Senate panel flags ESC ‘non-poor’ slots
In a recent panel inquiry this week, DepEd reported a 97 percent utilization rate of its 2024 budget amounting to around P40 billion for E-GASTPE
The Senate Committee on Basic Education flagged the allocation of Educational Service Contracting slots for non-poor beneficiaries and according to panel chairperson Senator Sherwin Gatchalian, 68 percent of the ESC recipients belong to households or with total incomes are above or equal to the per capita threshold.
This was from the data cited in the Annual Poverty Indicators Survey 2020 and 2022 for School Year 2020-2021.
He explained that for School Year 2019-2020, the data also revealed that 59 percent of beneficiaries were members of non-poor households. These figures reflect the findings of the Commission on Audit in 2018.
In a Performance Audit Report, state auditors recommended that the Department of Education should ensure that the Expanded Government Assistance to Students and Teachers in Private Education or E-GASTPE prioritizes underprivileged learners.
E-GASTPE is the DepEd’s largest private school scholarship program, especially on the expansion of the existing Educational Service Contracting or ESC scheme.
Under the program, the government shoulders the tuition and other fees of excess students in public schools who enter private schools contracted by the DepEd.
“To me this is the height of injustice. We asked for funds to give to our poor fellow citizens. And as taxpayers, we’re subsidizing the non-poor,” Gatchalian said.
In a recent panel inquiry this week, DepEd reported a 97 percent utilization rate of its 2024 budget amounting to around P40 billion for E-GASTPE.
DepEd Government Assistance and Subsidies Office director Atty. Tara Rama, meantime, said their office is yet to receive the billing statements of other schools to declare full utilization of the fund.
“We’re already at 97 percent of our utilization because some of the schools — we are just waiting for them,” Rama said.
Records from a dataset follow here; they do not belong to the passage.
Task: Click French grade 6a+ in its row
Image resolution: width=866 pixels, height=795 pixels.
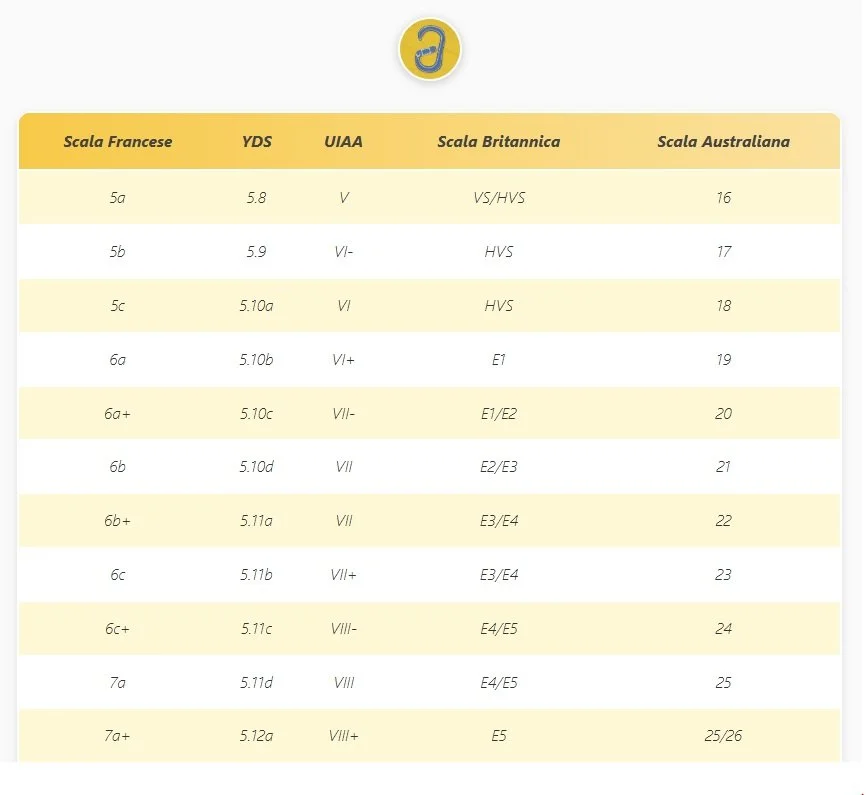Action: tap(118, 413)
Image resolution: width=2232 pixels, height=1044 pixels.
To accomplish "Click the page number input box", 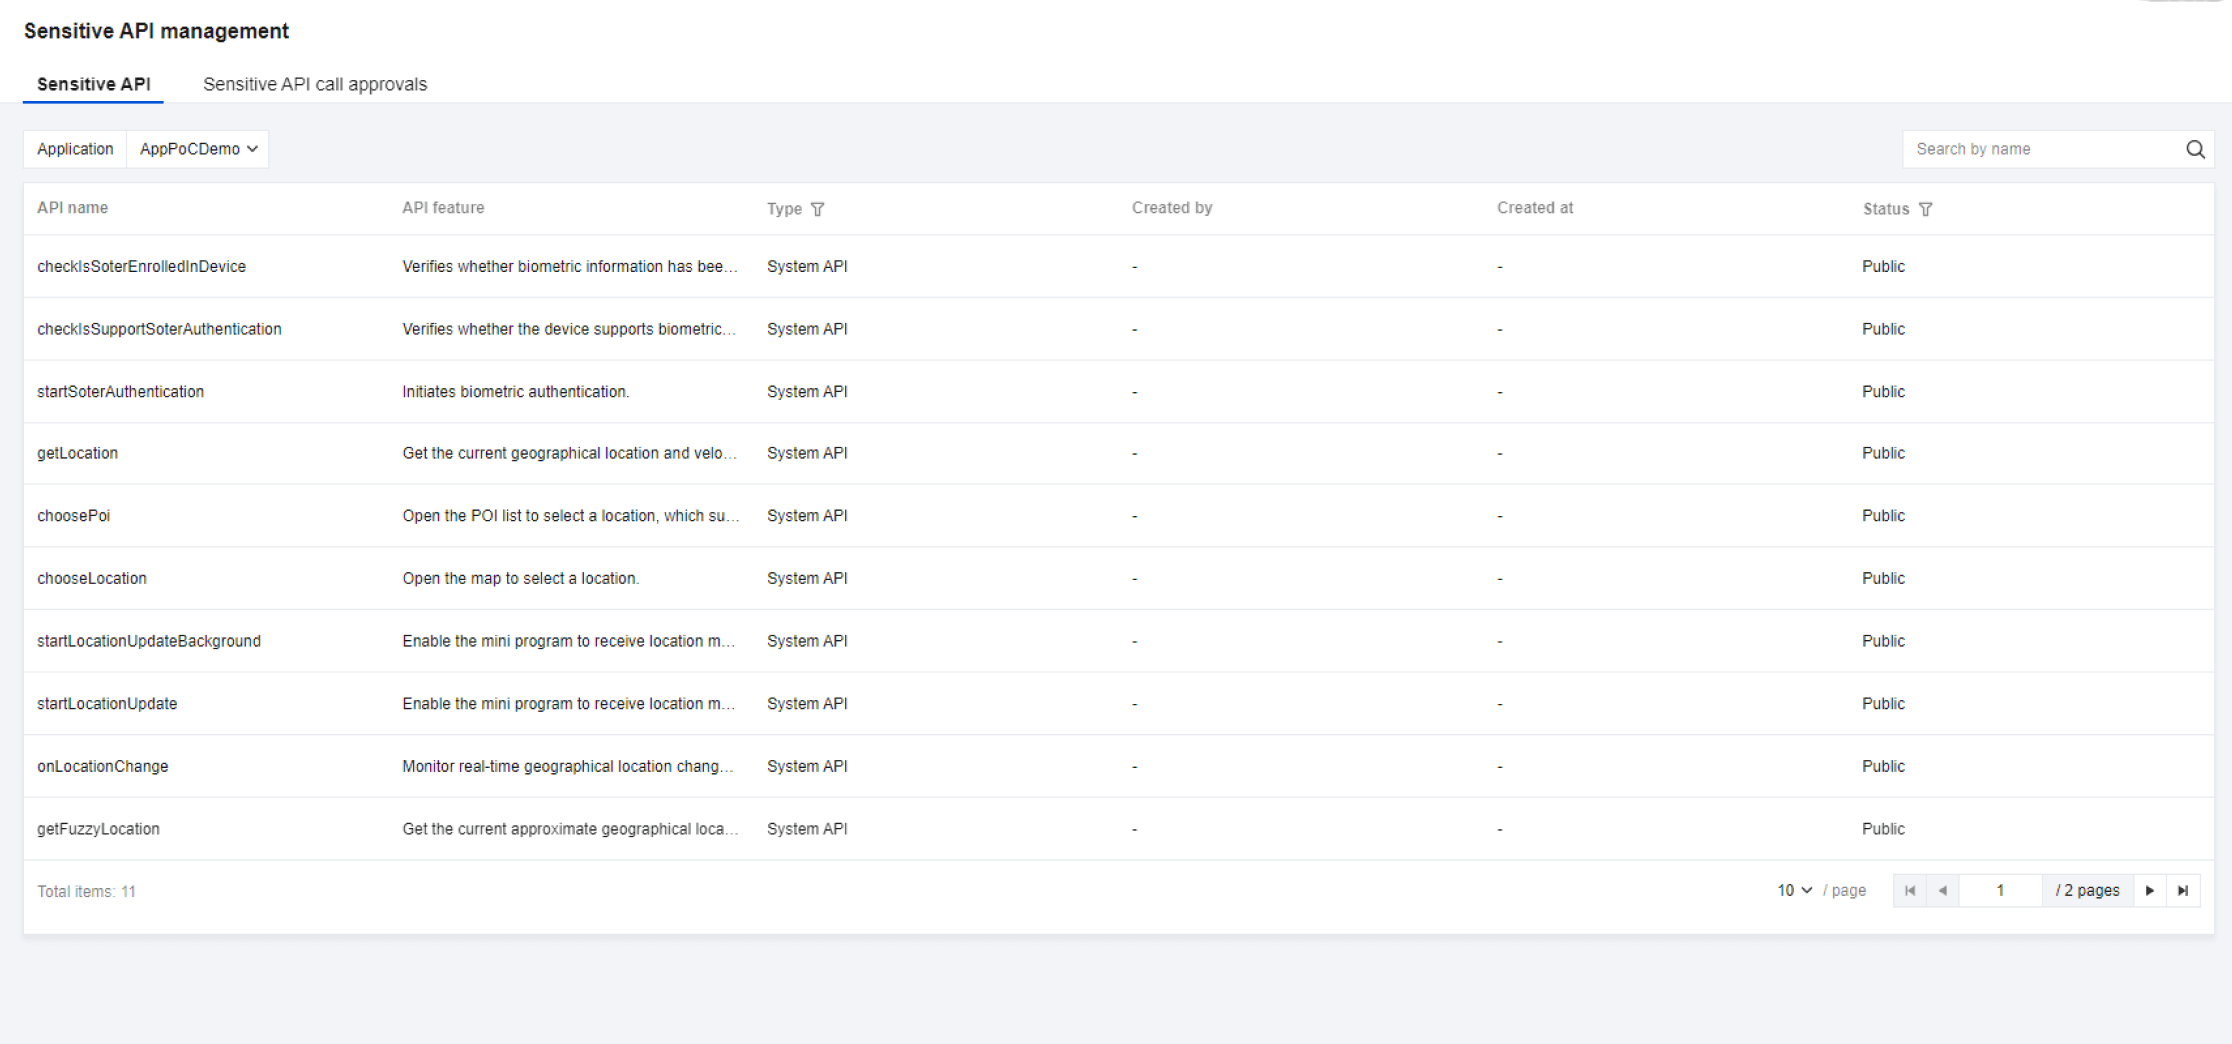I will [2000, 890].
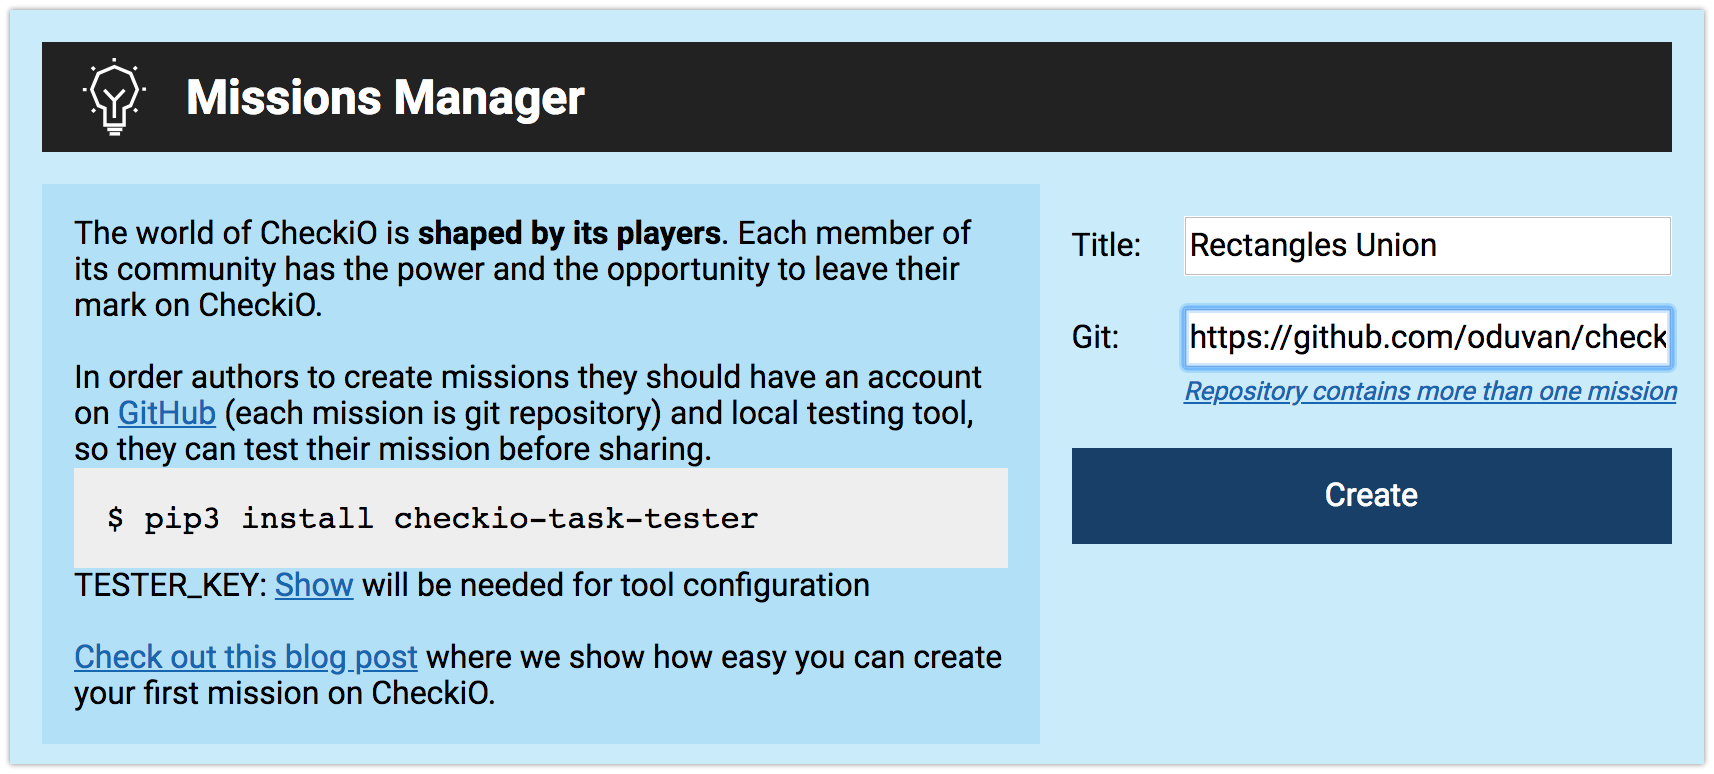Click the Git label
Screen dimensions: 1714x774
1095,337
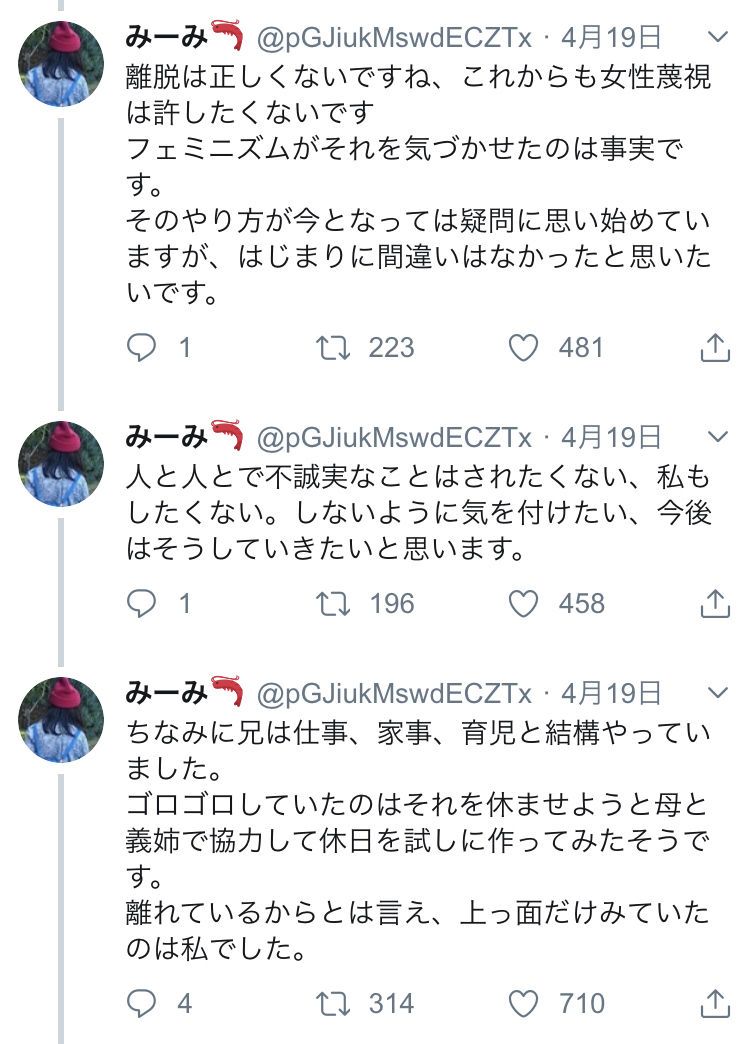The width and height of the screenshot is (750, 1044).
Task: Reply to the tweet with 196 retweets
Action: pos(142,603)
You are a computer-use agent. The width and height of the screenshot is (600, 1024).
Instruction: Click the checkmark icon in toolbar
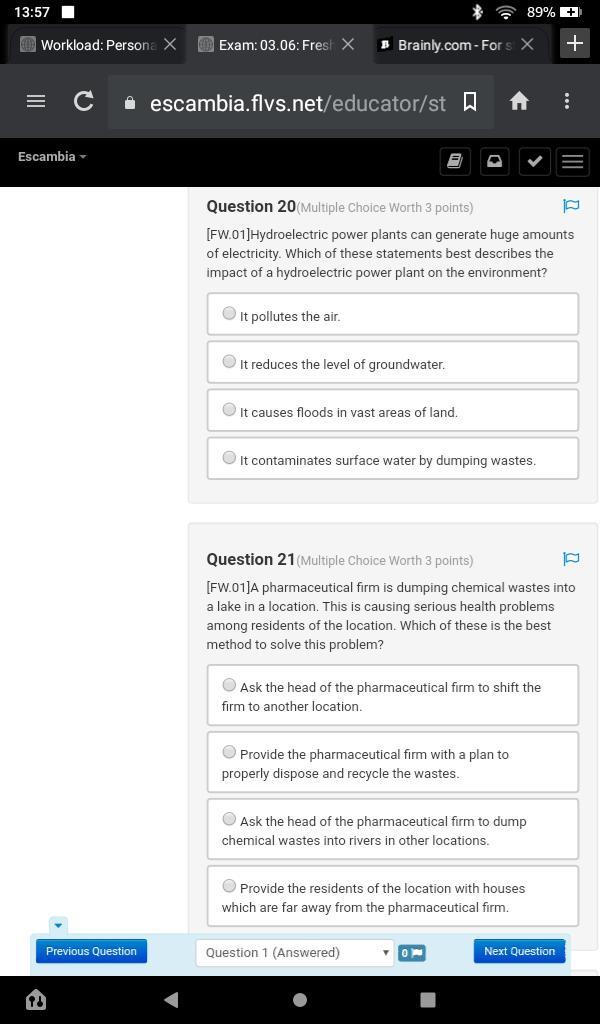tap(534, 161)
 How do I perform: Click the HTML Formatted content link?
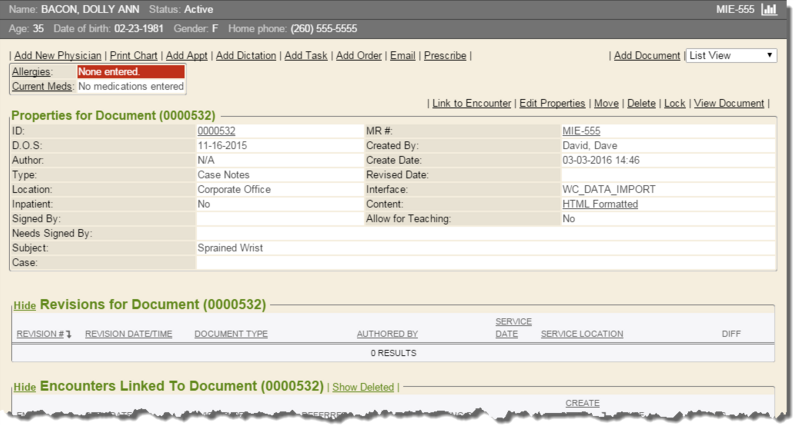600,204
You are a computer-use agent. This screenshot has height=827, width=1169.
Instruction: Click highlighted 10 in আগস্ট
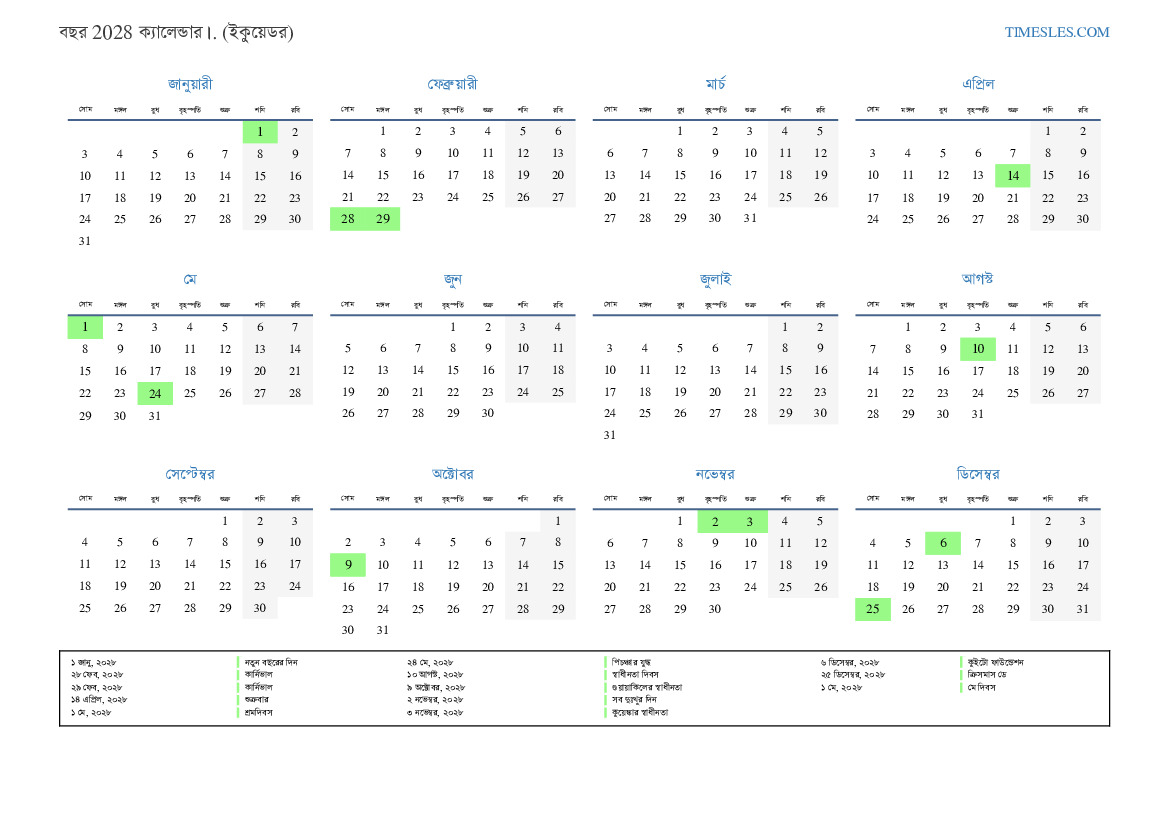[977, 349]
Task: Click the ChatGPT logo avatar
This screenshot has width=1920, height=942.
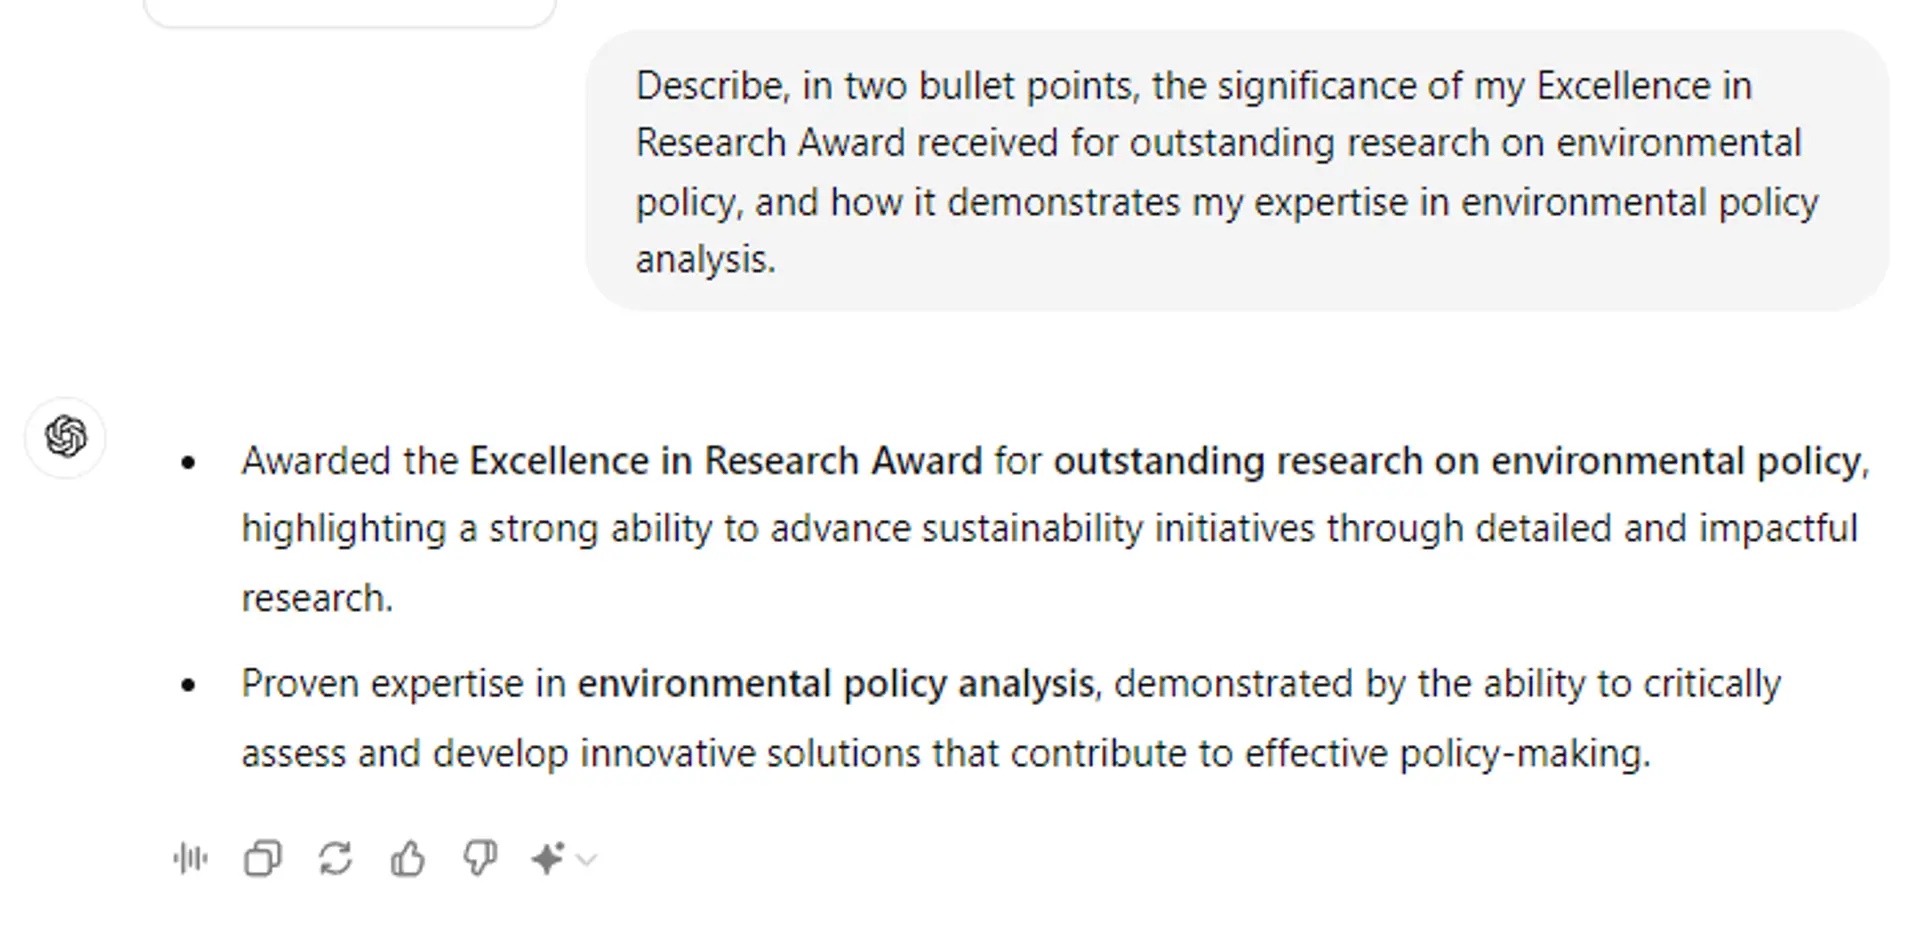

Last year, the DepEd created Rama’s office in response to complaints about the alleged increasing “ghost students” benefiting the program.
The DepEd’s creation of GASO resulted from CoA’s recommendation “to focus on administering” the E-GASTPE program.
Rama said DepEd is implementing a more meticulous verification process of program beneficiaries, which reportedly caused delays in payment to private schools as she confirmed that the 2017 ESC guidelines do not strictly mandate prioritizing the poor.